The Viper was a fantastic enthusiast car, except for one key — the price. The Viper was always an expensive car, one that stayed out of reach of many of those same enthusiasts that loved it.
The Toyobaru Twins
The Gen 1 Toyobaru twins. Sure, most critics loved them- but the sales figures and internet forum comments prove that a large portion of the buying public missed the whole point of them.
Here was a pair of affordably priced, pure driver’s cars that had the best chassis and handling balance this side of a Porsche Cayman. Great steering, low kerb weight, a high revving naturally aspirated IC engine, rear wheel drive, an excellent six speed manual, with a standard Torsen limited slip diff. They were inexpensive to run, and you could use them every day.

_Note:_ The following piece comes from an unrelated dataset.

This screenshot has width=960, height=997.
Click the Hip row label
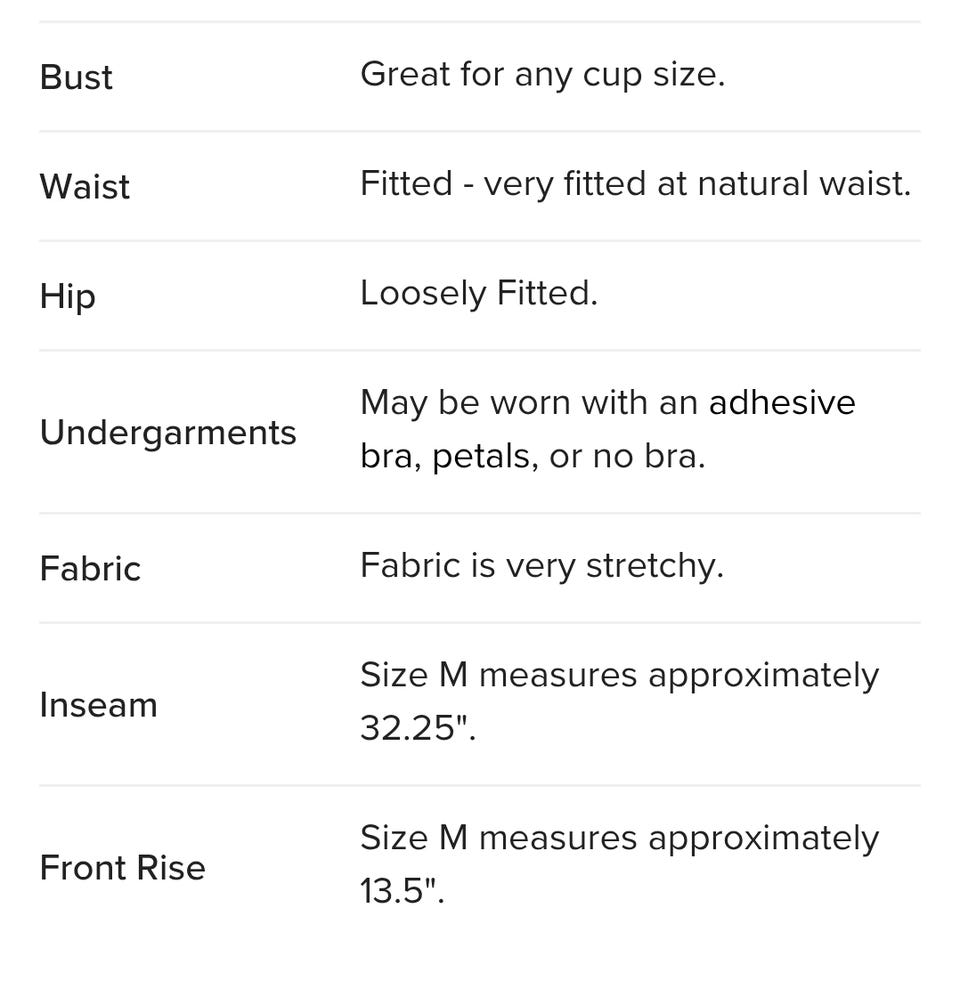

That’s the platonic ideal of a sports car.
Sure, the engine needed to be wound out to get the best from it- but once upon a time, that used to be the entire point of driving a sports car- you had to be deliberate, and make an effort to drive them in a spirited manner to get the most rewards. The BRZ/86 were increasingly sublime the harder you drove them. Instead all we got from forum jockeys were complaints about how the cars didn’t achieve arbitrary 0-60 or horsepower numbers.
If you complain about the lack of power on those things, chance are you just can’t drive well enough to enjoy them, or have missed the point and would be better off in an automatic turbocharged AWD German saloon. The Toyobaru twins were- and in the Gen 2, still are- made with a singular focus on delivering high-end chassis dynamics at an affordable price, and that makes them truly great cars, with a genuine sense of purpose and engineering purity few cars achieve in this day and age. No turbos, no AWD, no complication- just a clear engineering vision and the conviction to stick to it. I admire that.
Sometimes I think most car enthusiasts are a bunch of hypocrites who never put their money where their mouth is. Always something to nitpick.
The Toyobaru was great in many aspects, but the oiling issues always scared me. Not enough to not buy the car, but enough to sell it. Look, no one said I was good at purchasing vehicles.
A Series of Unfortunate Kias
I got a three-fer
All three underappreciated for the same reasons
Lack of corporate marketing, overwhelmingly strong competition and of course the fact that sedans are a dying breed.
Plus being overshadowed in their own showroom by the excellent Optima.
Also, having a Kia badge on the nose doesn’t help since a lot of people still associate Kia with economy cars.
Your comment reminded three separate Jalopnik staffers that the Cadenza existed, and sparked a debate as to what “Cadenza” means. None of us are willing to Google it and ruin the mystery.